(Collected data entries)
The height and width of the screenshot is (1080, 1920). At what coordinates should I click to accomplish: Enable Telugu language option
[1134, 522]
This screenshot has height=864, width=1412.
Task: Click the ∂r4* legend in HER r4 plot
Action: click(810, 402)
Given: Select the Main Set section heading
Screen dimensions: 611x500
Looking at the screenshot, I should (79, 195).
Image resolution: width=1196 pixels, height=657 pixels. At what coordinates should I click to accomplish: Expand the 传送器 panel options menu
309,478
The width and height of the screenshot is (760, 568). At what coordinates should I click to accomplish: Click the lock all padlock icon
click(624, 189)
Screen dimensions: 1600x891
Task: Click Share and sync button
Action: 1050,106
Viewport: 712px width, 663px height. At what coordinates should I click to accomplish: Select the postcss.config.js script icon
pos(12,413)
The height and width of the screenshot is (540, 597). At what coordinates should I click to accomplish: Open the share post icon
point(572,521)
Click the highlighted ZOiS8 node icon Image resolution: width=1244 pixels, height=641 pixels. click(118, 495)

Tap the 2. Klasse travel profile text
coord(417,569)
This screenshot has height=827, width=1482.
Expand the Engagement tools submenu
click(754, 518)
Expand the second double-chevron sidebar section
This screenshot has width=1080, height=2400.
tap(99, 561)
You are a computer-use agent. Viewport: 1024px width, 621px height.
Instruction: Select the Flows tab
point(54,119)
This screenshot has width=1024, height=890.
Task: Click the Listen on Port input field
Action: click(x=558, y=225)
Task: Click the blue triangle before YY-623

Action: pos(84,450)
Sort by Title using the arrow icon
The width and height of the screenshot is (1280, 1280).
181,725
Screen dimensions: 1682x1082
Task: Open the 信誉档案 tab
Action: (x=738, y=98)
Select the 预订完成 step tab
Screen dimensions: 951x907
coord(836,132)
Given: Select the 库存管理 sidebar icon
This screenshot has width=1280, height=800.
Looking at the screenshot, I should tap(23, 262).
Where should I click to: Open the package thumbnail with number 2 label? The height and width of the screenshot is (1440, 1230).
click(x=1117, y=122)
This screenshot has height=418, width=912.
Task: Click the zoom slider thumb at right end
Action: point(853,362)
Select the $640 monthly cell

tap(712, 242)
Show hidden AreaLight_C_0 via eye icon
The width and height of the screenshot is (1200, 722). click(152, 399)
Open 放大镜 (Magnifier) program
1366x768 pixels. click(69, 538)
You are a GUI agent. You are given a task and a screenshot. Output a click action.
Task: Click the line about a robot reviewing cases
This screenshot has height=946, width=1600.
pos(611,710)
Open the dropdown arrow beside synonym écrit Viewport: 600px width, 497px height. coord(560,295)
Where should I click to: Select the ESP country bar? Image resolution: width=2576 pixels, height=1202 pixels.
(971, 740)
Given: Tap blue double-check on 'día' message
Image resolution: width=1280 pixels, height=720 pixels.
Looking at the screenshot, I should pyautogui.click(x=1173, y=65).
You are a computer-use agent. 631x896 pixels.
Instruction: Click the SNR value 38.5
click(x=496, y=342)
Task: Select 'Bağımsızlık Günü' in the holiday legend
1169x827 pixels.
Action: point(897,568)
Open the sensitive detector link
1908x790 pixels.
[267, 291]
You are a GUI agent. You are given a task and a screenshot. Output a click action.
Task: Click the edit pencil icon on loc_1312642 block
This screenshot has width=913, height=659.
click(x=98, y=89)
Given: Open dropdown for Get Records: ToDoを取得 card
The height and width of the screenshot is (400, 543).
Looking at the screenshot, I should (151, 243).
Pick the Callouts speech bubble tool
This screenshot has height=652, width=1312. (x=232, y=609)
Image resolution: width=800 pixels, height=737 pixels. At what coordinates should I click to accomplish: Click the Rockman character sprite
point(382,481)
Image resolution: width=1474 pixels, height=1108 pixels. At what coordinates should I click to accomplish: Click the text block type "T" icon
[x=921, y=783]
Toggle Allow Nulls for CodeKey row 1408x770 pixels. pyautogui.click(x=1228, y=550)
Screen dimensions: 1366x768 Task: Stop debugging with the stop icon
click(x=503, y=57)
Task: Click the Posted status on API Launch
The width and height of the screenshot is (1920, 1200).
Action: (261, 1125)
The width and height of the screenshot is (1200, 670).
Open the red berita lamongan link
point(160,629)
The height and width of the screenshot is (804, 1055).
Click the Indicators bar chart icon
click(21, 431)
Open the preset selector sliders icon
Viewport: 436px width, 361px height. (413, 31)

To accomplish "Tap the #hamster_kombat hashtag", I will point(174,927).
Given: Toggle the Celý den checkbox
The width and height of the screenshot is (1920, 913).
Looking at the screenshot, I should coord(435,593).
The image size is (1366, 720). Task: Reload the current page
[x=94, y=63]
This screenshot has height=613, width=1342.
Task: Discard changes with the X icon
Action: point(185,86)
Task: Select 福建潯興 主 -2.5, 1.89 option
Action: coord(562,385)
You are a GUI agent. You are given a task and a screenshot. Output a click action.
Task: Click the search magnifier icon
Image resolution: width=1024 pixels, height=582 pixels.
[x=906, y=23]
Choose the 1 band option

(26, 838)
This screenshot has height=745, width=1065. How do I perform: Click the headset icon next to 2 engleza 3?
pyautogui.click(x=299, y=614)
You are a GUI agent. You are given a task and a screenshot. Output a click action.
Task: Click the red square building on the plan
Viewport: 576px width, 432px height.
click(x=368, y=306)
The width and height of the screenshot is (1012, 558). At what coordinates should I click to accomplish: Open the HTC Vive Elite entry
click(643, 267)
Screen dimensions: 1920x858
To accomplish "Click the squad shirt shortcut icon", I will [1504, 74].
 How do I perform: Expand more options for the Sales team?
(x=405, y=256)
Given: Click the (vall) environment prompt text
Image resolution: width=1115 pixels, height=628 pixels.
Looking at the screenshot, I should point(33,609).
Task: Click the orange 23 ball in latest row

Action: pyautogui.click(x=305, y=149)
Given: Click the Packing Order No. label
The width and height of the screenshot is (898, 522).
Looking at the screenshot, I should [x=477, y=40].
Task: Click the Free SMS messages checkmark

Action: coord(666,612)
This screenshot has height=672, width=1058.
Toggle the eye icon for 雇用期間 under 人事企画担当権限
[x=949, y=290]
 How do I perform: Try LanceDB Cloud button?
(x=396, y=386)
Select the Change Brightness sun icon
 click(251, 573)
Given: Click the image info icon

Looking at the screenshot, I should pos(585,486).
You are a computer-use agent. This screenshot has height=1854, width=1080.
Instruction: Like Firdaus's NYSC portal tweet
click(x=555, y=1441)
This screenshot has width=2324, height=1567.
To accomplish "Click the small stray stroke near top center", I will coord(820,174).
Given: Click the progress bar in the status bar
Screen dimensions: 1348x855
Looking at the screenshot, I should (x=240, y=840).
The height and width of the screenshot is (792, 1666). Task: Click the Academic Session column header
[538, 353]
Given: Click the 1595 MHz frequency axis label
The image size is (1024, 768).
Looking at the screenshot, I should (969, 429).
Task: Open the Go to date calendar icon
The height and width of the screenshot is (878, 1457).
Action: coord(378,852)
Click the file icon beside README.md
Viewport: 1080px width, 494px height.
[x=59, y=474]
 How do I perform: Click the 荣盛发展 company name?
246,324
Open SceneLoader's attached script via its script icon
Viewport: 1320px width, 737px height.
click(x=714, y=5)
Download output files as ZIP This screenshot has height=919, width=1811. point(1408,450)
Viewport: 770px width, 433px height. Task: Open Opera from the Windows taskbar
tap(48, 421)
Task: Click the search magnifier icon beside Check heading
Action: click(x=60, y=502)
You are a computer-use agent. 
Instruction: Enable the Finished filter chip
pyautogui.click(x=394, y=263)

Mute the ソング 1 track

### Exercise goal
Go through the lines above and copy any that contain "status".

### Answer section
Task: Click the Posted status on API Launch
Given: Click the progress bar in the status bar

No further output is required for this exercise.